Gustavo Rosa deixou texto para ser publicado após a morte
Desprezado pela crítica, mas amado por ricos e celebridades, artista morreu na terça-feira (12)
Conhecido pela produção em série, o artista plástico Gustavo Rosa, de 66 anos, raramente demorava mais de quinze dias para terminar uma tela. No começo de outubro, começou a se dedicar àquele que seria seu último trabalho: um retrato de Ratinho, encomendado pelo próprio apresentador, que honrou antecipadamente a conta de 5 000 reais (a maioria dos clientes, porém, pagava preços na casa dos 50 000 reais). Debilitado devido às complicações de um câncer no pâncreas, não tinha ainda dado as últimas pinceladas na obra no dia 24 quando teve de ser levado ao Hospital Albert Einstein. Segundo Roberto, o único irmão vivo, estava desanimado por não ter mais a energia de antes. “Ele dizia: ‘Quero viver, mas, a apenas sobreviver, prefiro ir embora’”, relata. No primeiro momento de consciência, já entubado, olhou para Roberto e apontou o dedo indicador para cima. “Era uma expressão de que desejava ‘subir’, ou seja, morrer.” Segundo o médico Sergio Simon, jamais houve recuo no tratamento. “Os cuidados foram mantidos no mesmo ritmo até o fim”, conta o oncologista. Gustavo morreu na tarde de terça (12).

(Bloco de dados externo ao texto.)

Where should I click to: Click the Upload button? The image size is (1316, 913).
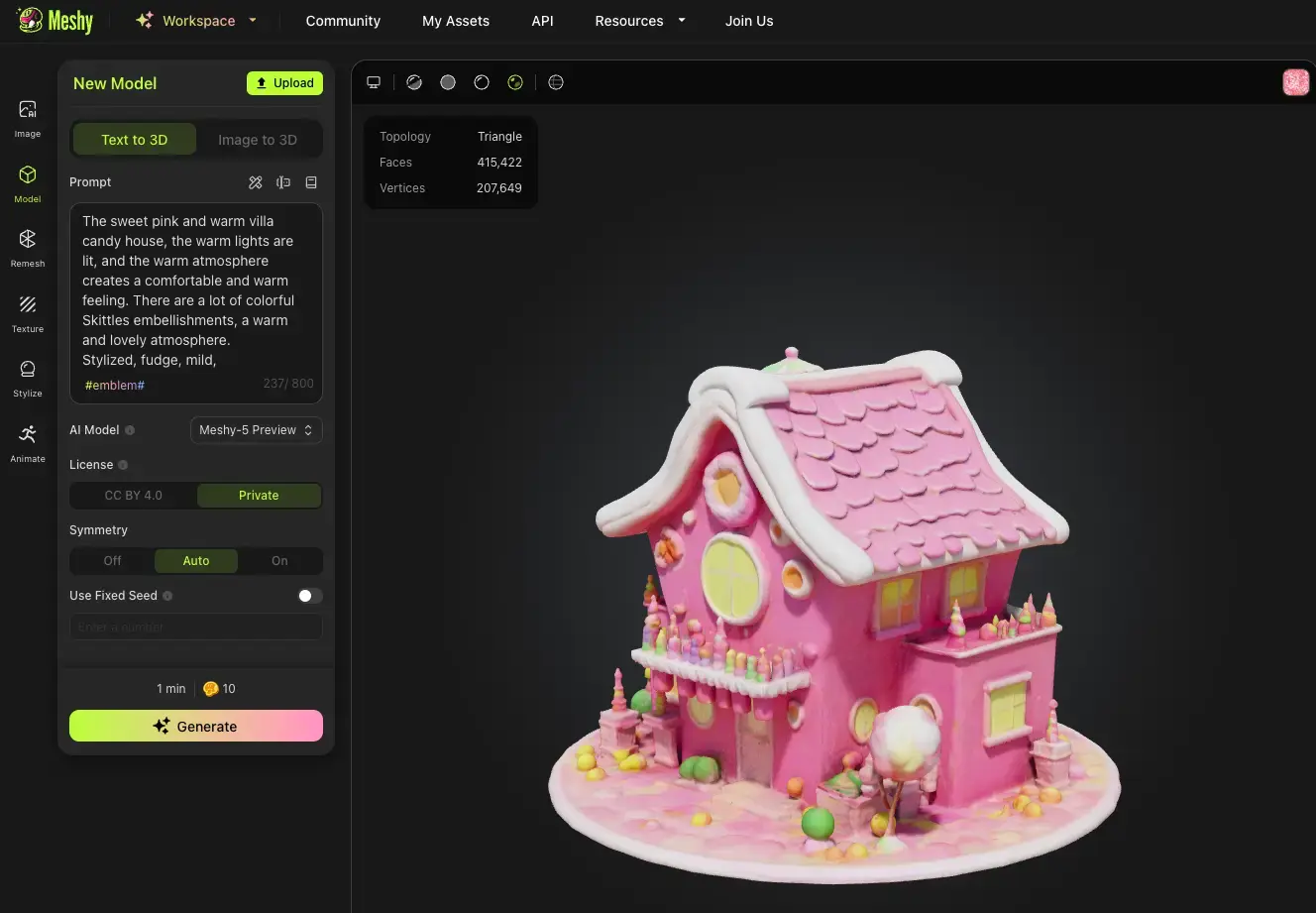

A luta contra o tumor começou em 1999, assim que o pintor descobriu ser portador de um tipo grave de câncer na medula óssea. No ano seguinte, após um transplante, a doença regrediu. O problema voltou em 2010, e posteriormente também apareceu no pâncreas. As agruras médicas contrastavam com o estilo do artista, autor de telas cheias de cor e alegria, que o tornaram querido de colecionadores, ricos e famosos. No fim de 2012, o apresentador Silvio Santos se encantou com um retrato da cantora Madonna no salão de Jassa, no Jardim Paulista. “Ele me disse: ‘Que bonito isso, me leva até o autor?’”, conta o cabeleireiro. Na primeira visita ao ateliê, inaugurado em 2005, na Rua Veneza, nos Jardins, o dono do SBT arrematou seis pinturas. Compraria mais sete ao longo deste ano. A empresária Lucilia Diniz e o publicitário Nizan Guanaes também eram clientes.

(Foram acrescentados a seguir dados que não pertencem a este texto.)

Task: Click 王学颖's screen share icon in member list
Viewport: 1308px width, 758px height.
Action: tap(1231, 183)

A popularidade nunca se repetiu na crítica. Era tido como uma espécie de Romero Britto paulistano e, assim como ele (sem falar dos herdeiros de Picasso e Dalí), investia no licenciamento de produtos — de xícaras a relógios. “Tem gente cheia de Bienais no currículo morrendo de fome”, afirmou Gustavo em uma entrevista concedida em 2005, em resposta ao desprezo dos especialistas. Jacob Klintowitz, exceção entre os críticos, resume sua importância: “Era um excelente pintor, tinha humor no que fazia”. Criado no Jardim Europa, filho de advogado e dona de casa, Gustavo dispensou a faculdade e participou de sua primeira exposição em 1966. Realizou ainda exibições em cidades como Nova York e Paris.
Com muitas namoradas (a atriz Mila Moreira foi uma delas), ele não se casou nem teve filhos. O irmão Roberto, o único herdeiro, vai administrar o ateliê, onde venderá reproduções. Uma biografia sobre ele deverá ser publicada em dezembro. Na noite da terça passada, pouco depois da morte, chamou atenção um post em primeira pessoa na sua página no Facebook. O texto e a senha da rede social haviam sido deixados nas mãos da secretária para publicação caso ele “subisse”. No post, registra: “Inquieto como sempre fui, resolvi flanar em outras plagas e parto no caminho da luz. Lá, vou alçar altos voos que serão tão leves quanto os traços que risco brancas telas, e tão vibrantes quanto as cores que transbordam da minha palheta”.